Westland John Glenn (12-1) – Coach Rod Watts, who previously turned around Lansing Eastern’s program, has John Glenn back in the mix after a couple of middling seasons. The Rockets have equaled last winter’s 12 wins and avenged the lone loss, to Canton, with a 57-51 win last week to pull into a tie for first place in the KLAA South.
Detroit Collegiate Prep (12-2) – The Colts will enter this week’s Detroit PSL tournament as the undefeated champion of the league’s West Division 2 after also winning the division and a District title a year ago. They won all 10 league games this winter by double digits.
Sanford Meridian Early College (12-1) – The Mustangs, who finished second to Beaverton in the Jack Pine Conference a year ago, put an end to the Beavers’ celebration last week with a triple-overtime win in the next game after Johnston set the coaching record. Both have one loss in the league after splitting this season.
New Buffalo (9-4) – After finishing two wins behind champion Cassopolis last season, New Buffalo is tied for first after handing the Rangers their only Berrien-Cass-St. Joseph Blue loss on Jan. 27. They meet again Feb. 18 in a make-up of what was supposed to be the first matchup this season.
Schoolcraft (12-1) – An 11-point loss to undefeated Kalamazoo Hackett on Jan. 10 is all that has kept Schoolcraft from being the team with the perfect record and first place in the Southwestern Athletic Conference Valley. They meet again Feb. 21; Schoolcraft has won all of its last five games by at least 40 points and should provide quite a challenge.

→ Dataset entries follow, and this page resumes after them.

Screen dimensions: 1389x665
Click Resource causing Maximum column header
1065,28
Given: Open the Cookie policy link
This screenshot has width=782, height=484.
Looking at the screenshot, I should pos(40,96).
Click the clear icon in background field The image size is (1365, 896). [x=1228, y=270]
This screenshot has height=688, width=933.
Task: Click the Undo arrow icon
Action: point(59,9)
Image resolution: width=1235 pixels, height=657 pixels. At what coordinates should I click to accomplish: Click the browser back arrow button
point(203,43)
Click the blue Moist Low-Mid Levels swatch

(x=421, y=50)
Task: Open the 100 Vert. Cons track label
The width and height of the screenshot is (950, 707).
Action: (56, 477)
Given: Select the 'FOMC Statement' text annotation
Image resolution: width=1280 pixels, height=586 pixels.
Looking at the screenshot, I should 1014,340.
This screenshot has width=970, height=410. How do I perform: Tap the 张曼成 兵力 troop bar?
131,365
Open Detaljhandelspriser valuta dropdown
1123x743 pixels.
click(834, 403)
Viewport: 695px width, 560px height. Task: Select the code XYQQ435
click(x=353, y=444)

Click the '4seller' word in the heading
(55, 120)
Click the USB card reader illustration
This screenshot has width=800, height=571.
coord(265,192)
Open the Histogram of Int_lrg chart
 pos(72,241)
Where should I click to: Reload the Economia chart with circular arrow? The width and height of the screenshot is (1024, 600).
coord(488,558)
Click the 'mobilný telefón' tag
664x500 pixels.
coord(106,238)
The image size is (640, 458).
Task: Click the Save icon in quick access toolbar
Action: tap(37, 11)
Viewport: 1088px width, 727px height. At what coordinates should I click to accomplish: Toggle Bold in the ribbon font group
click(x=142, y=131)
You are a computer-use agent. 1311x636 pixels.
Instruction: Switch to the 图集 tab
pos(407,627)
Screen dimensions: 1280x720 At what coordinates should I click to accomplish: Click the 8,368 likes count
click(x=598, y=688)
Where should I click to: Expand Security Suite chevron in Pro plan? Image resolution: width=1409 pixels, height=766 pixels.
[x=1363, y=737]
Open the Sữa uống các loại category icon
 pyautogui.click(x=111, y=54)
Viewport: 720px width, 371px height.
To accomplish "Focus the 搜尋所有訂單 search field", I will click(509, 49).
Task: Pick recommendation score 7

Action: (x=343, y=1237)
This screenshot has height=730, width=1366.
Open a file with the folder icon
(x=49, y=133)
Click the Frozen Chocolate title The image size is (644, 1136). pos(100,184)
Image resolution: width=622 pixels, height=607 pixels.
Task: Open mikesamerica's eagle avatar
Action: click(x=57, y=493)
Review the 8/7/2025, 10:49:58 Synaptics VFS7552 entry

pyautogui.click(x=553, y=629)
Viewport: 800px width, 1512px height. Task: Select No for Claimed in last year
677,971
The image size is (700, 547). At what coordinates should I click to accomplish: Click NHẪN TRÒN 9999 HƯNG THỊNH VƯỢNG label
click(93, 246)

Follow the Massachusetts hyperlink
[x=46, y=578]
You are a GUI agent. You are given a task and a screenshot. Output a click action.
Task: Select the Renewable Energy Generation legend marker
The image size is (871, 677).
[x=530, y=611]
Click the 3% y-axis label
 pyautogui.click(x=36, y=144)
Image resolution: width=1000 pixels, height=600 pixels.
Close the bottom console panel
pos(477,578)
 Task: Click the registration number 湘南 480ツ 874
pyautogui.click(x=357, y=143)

Gaylord St. Mary (10-4) – The Snowbirds will have a tough time catching Bellaire in the Ski Valley Conference – they have three league losses and Bellaire has none. But this season is a giant success so far after St. Mary went 8-13 a year ago, and it does get a shot at Bellaire again Feb. 15 after losing their first meeting by 11.
Holland Calvary (9-3) – The Crusaders have won three straight and six of their last seven, including 61-51 last week over Holland Black River to move into first place alone in the Alliance League. Calvary is going for its sixth straight league title – the last handful came with the conference split into divisions, but all eight schools are in one again this winter – and needs only two more wins to equal last season’s overall total.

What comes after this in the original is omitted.